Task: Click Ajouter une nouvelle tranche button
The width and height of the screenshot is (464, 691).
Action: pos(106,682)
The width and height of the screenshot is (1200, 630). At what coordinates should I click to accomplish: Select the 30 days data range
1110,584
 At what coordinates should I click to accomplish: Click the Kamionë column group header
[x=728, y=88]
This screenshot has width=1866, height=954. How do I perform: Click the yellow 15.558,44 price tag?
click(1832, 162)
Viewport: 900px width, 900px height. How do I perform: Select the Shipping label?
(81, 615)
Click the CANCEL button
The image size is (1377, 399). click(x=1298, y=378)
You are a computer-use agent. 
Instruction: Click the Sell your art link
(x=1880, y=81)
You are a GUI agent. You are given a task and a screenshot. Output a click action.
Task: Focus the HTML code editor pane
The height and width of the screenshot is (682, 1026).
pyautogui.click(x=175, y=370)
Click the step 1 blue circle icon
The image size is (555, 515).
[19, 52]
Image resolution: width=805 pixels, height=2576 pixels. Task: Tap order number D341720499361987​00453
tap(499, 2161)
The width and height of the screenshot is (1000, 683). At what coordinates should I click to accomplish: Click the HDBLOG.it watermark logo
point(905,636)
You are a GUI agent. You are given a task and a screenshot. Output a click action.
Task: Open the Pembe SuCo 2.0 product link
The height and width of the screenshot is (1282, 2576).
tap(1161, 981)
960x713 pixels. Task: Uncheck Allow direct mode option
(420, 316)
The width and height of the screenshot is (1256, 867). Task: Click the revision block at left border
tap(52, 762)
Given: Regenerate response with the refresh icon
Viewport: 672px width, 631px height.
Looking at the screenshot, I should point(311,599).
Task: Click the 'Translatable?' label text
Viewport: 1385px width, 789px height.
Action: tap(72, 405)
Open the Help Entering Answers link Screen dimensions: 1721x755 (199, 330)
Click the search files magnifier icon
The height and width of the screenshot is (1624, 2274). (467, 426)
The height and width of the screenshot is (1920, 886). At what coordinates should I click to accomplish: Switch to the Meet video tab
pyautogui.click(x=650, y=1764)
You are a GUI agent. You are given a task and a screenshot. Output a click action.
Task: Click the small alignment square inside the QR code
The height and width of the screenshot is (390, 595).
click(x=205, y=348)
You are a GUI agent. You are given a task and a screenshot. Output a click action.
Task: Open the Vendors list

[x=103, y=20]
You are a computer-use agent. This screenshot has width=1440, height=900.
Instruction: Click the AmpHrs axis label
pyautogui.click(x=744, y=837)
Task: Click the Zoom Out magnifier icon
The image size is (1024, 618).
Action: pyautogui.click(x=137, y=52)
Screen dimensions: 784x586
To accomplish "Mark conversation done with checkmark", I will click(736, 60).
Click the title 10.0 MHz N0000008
····················
Exercise directions :: In full and without alteration, return every line above.

The completed task ::
Task: Click Ajouter une nouvelle tranche button
The width and height of the screenshot is (464, 691).
Action: pos(106,682)
The width and height of the screenshot is (1200, 630). At what coordinates should I click to accomplish: Select the 30 days data range
1110,584
 At what coordinates should I click to accomplish: Click the Kamionë column group header
[x=728, y=88]
This screenshot has width=1866, height=954. How do I perform: Click the yellow 15.558,44 price tag?
click(1832, 162)
Viewport: 900px width, 900px height. How do I perform: Select the Shipping label?
(81, 615)
Click the CANCEL button
The image size is (1377, 399). click(x=1298, y=378)
You are a computer-use agent. 
Instruction: Click the Sell your art link
(x=1880, y=81)
You are a GUI agent. You are given a task and a screenshot. Output a click action.
Task: Focus the HTML code editor pane
The height and width of the screenshot is (682, 1026).
pyautogui.click(x=175, y=370)
Click the step 1 blue circle icon
The image size is (555, 515).
[19, 52]
Image resolution: width=805 pixels, height=2576 pixels. Task: Tap order number D341720499361987​00453
tap(499, 2161)
The width and height of the screenshot is (1000, 683). At what coordinates should I click to accomplish: Click the HDBLOG.it watermark logo
point(905,636)
You are a GUI agent. You are given a task and a screenshot. Output a click action.
Task: Open the Pembe SuCo 2.0 product link
The height and width of the screenshot is (1282, 2576).
tap(1161, 981)
960x713 pixels. Task: Uncheck Allow direct mode option
(420, 316)
The width and height of the screenshot is (1256, 867). Task: Click the revision block at left border
tap(52, 762)
Given: Regenerate response with the refresh icon
Viewport: 672px width, 631px height.
Looking at the screenshot, I should point(311,599).
Task: Click the 'Translatable?' label text
Viewport: 1385px width, 789px height.
Action: tap(72, 405)
Open the Help Entering Answers link Screen dimensions: 1721x755 (199, 330)
Click the search files magnifier icon
The height and width of the screenshot is (1624, 2274). (467, 426)
The height and width of the screenshot is (1920, 886). At what coordinates should I click to accomplish: Switch to the Meet video tab
pyautogui.click(x=650, y=1764)
You are a GUI agent. You are given a task and a screenshot. Output a click action.
Task: Click the small alignment square inside the QR code
The height and width of the screenshot is (390, 595).
click(x=205, y=348)
You are a GUI agent. You are given a task and a screenshot. Output a click action.
Task: Open the Vendors list

[x=103, y=20]
You are a computer-use agent. This screenshot has width=1440, height=900.
Instruction: Click the AmpHrs axis label
pyautogui.click(x=744, y=837)
Task: Click the Zoom Out magnifier icon
The image size is (1024, 618).
Action: pyautogui.click(x=137, y=52)
Screen dimensions: 784x586
To accomplish "Mark conversation done with checkmark", I will click(736, 60).
Click the title 10.0 MHz N0000008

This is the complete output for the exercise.